2. Clustering
Clustering is an unsupervised method. It is used to segment the data into similar groups instead
of prediction.
It does not predict anything but can be used to improve the accuracy of predictive methods.
3. Distances for Clustering
Euclidean Distance(As-the-crow-flies Distance): Its the straight line between 2 points
Distances between Clusters:
Minimum Distance: Distances between the points which are closest
Maximum Distance: Distances between the points that are farthest
Centroid Distance: Distance between centroid of clusters
Minimum Maximum Centroid
4. K Means Clustering
It aims at partitioning the data into k clusters in a way that each data point belongs to the
cluster whose mean is nearest to it.
Lets say you have some data points and you want to group them into 3 clusters. So k=3.
1. You will start with randomly assigning the data points into 3 clusters.
2. Then, you will calculate the centroid or mean of each cluster
3. Now the data points will be reassigned to the closest cluster mean.
4. Recompute cluster centroids
5. Repeat steps 2 and 4 until no improvement is made
6. K Means Clustering
Take a group of 12 football players who have each scored a certain number of goals this season
(say in the range 3–30). Let’s divide them into separate clusters—say three.
Step 1 requires us to randomly split the players into three groups and calculate the means of
each.
7. K Means Clustering
Step 2: For each player, reassign them to the group with the closest mean.
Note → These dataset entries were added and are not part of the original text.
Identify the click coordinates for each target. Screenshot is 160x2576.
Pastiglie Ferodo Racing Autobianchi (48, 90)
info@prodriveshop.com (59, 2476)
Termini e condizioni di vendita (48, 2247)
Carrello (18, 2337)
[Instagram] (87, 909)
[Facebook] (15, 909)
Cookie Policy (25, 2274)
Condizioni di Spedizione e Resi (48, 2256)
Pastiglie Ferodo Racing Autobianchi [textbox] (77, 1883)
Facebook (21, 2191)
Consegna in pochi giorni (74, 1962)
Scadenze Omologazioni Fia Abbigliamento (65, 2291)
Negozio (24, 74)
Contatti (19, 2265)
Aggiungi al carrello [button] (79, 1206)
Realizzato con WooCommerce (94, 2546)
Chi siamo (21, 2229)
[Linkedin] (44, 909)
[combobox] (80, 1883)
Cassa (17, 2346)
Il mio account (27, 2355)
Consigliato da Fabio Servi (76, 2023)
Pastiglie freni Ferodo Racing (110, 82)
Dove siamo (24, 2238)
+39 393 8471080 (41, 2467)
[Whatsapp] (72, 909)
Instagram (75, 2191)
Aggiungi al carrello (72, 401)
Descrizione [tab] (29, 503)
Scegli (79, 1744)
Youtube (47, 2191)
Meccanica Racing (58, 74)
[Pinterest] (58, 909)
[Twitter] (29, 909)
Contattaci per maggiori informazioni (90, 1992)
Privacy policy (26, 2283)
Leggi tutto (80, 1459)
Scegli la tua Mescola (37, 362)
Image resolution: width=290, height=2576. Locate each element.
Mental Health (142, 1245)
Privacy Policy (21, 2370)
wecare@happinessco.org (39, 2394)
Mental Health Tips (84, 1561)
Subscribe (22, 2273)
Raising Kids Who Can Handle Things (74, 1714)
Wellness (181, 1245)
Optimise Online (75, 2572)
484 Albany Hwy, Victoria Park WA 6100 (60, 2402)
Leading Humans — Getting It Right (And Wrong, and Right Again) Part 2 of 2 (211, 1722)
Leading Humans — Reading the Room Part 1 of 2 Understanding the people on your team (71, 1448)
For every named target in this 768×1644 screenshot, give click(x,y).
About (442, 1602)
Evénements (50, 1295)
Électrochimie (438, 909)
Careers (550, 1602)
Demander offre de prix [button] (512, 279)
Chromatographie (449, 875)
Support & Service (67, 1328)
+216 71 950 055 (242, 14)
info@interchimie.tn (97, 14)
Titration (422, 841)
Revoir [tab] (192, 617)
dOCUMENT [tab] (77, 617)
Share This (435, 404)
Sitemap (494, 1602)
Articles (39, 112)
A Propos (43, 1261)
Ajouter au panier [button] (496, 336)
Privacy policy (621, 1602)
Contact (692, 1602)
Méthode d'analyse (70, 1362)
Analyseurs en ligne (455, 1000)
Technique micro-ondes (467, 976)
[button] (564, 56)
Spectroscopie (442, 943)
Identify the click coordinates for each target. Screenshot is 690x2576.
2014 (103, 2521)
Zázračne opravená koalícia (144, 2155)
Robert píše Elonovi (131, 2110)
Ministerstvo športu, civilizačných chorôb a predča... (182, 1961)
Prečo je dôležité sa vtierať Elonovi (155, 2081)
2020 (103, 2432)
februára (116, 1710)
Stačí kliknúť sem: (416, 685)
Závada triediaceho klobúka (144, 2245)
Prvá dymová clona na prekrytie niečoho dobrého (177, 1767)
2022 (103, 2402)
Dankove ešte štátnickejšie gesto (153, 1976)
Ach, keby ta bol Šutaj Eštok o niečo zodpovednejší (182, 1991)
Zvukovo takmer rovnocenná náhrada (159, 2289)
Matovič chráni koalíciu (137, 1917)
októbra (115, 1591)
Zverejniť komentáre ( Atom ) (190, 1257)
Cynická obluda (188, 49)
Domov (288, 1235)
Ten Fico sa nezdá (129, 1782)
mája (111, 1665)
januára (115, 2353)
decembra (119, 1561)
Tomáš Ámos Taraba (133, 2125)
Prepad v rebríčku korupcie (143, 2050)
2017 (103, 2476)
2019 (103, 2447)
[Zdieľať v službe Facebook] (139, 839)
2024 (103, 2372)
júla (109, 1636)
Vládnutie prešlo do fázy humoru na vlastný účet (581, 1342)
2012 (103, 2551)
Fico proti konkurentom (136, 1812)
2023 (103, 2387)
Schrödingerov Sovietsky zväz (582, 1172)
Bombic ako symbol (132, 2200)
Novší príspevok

E.g., Player A (5 goals)
is assigned to Group 2 (mean = 9). Then recalculate the group means.
8. K Means Clustering
Repeat Step 2 over and over until the group means no longer change.
With this example, the clusters could correspond to the players’ positions on the
field — such as defenders, midfielders and attackers.
9. How to find k
In K-Means Clustering, value of K has to be specified beforehand. It can be determined using
below method:
Elbow Method: Clustering is done on a dataset for varying values and SSE (Sum of squared
errors) is calculated for each value of K. Then, a graph between K and SSE is plotted. There is a
point on the graph where SSE does not decreases significantly with increasing K. This is
represented by elbow of the arm and is chosen as the value of K.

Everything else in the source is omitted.